Пригов строит свой нарратив вокруг оценки исхода битвы (кто победит – татары или русские), тогда как для Кончаловской победа не только остается однозначно за русскими, но, как водится, наполняет их «гордостью», а врагов покрывает позором, о чем в поэме повествуется с нескрываемым сарказмом: «Мамай бегущих увидал, / Их крики услыхал он, / И сам, как баба, зарыдал, / И сам завыл шакалом. / Никто остановить не мог / Смятенного потока, – / Орда катилась на восток, / Гонимая жестоко».

«Слава русского оружия» также утверждается через каскад риторических вопросов и «выход в современность»: «Как мне закончить быль мою / О поле Куликовом? / Кому я славу пропою? / Кого прославлю словом? / Руси достойных сыновей – / Отчизны честь и силу, / И наших предков – москвичей / Меж ними много было… // Их дела в веках нетленны, / Не исчезнут, не умрут, / Летописец вдохновенный / Посвятил им славный труд. / Здесь, в музее, он хранится, / В нем история жива – / На развернутых страницах / Древнерусские слова. / Эту повесть, это „Слово“ / Мы „Задонщиной“ зовем… <…> И, хранимая народом, / Долежав до наших дней, / Эта повесть с каждым годом / Все становится древней».

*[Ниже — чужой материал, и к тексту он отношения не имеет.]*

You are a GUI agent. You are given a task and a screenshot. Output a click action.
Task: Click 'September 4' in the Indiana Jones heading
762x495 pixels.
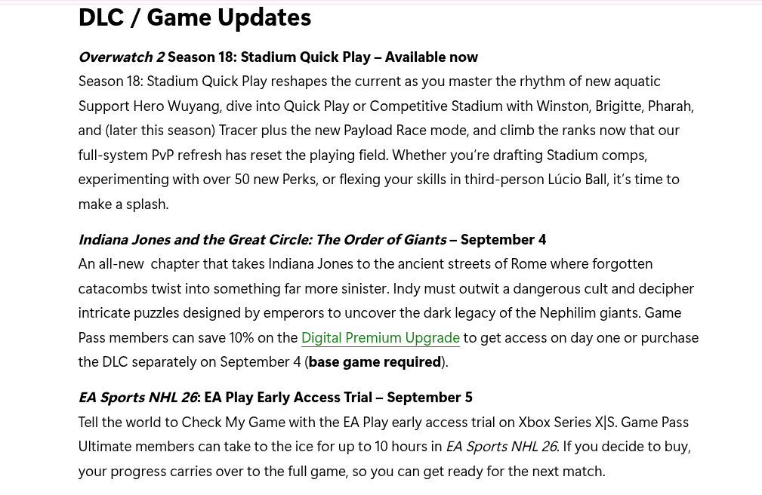tap(504, 240)
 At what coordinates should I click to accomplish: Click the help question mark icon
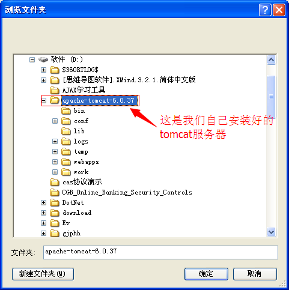click(x=265, y=10)
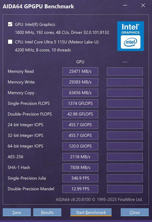The width and height of the screenshot is (152, 222).
Task: Enable the CPU Intel Core Ultra checkbox
Action: pyautogui.click(x=10, y=42)
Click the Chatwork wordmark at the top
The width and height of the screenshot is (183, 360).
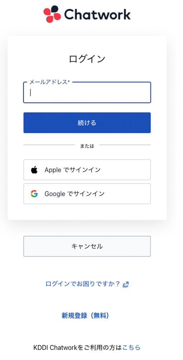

Чем «древней», тем достоверней представляется Кончаловской повествование о Куликовской битве. Пригов апеллирует не к источникам мифа, но к технологии его создания, демонстрируя ее и доводя до абсурда не только в «Куликово», но и в цикле «Москва и москвичи»:

 
Когда размер Наполеона
Превысил европейские масштабы
Подумалось: Москву мы отодвинем вглубь
Представилось: вот здесь поставим флеши
Здесь – батарею, здесь Багратиона
За ним весь русский сказочный народ
Вот так-то лучше! Потому что лучше
Во всех смыслах
 

Приговский «замысел» прямо вытекает из мифологии Москвы как абсолютной столицыу Кончаловской. «Столичность» Москвы воплощена в магической силе притяжения: вся страна как будто вращается вокруг нее. Так что кольцевая система Белого города, топография власти определяется структурными принципами организации «русского пространства» в целом.